- [Aim of the exercise]:
Reproduce the following entries exactly, leaving nothing out.
=====
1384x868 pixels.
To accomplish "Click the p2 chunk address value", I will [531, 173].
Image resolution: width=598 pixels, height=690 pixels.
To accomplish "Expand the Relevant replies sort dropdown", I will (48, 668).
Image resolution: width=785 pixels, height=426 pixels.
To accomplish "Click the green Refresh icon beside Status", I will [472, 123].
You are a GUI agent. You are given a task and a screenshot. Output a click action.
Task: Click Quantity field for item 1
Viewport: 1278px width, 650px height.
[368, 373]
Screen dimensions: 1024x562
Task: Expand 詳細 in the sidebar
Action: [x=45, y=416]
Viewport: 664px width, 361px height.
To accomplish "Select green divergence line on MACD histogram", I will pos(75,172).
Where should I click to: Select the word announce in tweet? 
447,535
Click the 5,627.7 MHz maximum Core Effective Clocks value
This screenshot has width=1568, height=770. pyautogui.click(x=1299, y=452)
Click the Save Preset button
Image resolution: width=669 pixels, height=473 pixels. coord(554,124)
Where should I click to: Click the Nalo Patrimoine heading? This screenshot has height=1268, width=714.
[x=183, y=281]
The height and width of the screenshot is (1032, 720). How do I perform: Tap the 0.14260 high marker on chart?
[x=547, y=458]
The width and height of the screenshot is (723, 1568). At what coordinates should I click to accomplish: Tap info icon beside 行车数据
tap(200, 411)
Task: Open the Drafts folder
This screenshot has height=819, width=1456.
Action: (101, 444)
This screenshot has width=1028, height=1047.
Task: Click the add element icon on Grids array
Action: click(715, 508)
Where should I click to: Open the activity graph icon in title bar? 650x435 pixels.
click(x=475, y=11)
=====
- [Written response]:
1384x868 pixels.
To accomplish "Click the p2 chunk address value", I will [531, 173].
Image resolution: width=598 pixels, height=690 pixels.
To accomplish "Expand the Relevant replies sort dropdown", I will (48, 668).
Image resolution: width=785 pixels, height=426 pixels.
To accomplish "Click the green Refresh icon beside Status", I will [472, 123].
You are a GUI agent. You are given a task and a screenshot. Output a click action.
Task: Click Quantity field for item 1
Viewport: 1278px width, 650px height.
[368, 373]
Screen dimensions: 1024x562
Task: Expand 詳細 in the sidebar
Action: [x=45, y=416]
Viewport: 664px width, 361px height.
To accomplish "Select green divergence line on MACD histogram", I will pos(75,172).
Where should I click to: Select the word announce in tweet? 
447,535
Click the 5,627.7 MHz maximum Core Effective Clocks value
This screenshot has width=1568, height=770. pyautogui.click(x=1299, y=452)
Click the Save Preset button
Image resolution: width=669 pixels, height=473 pixels. coord(554,124)
Where should I click to: Click the Nalo Patrimoine heading? This screenshot has height=1268, width=714.
[x=183, y=281]
The height and width of the screenshot is (1032, 720). How do I perform: Tap the 0.14260 high marker on chart?
[x=547, y=458]
The width and height of the screenshot is (723, 1568). At what coordinates should I click to accomplish: Tap info icon beside 行车数据
tap(200, 411)
Task: Open the Drafts folder
This screenshot has height=819, width=1456.
Action: (101, 444)
This screenshot has width=1028, height=1047.
Task: Click the add element icon on Grids array
Action: click(715, 508)
Where should I click to: Open the activity graph icon in title bar? 650x435 pixels.
click(x=475, y=11)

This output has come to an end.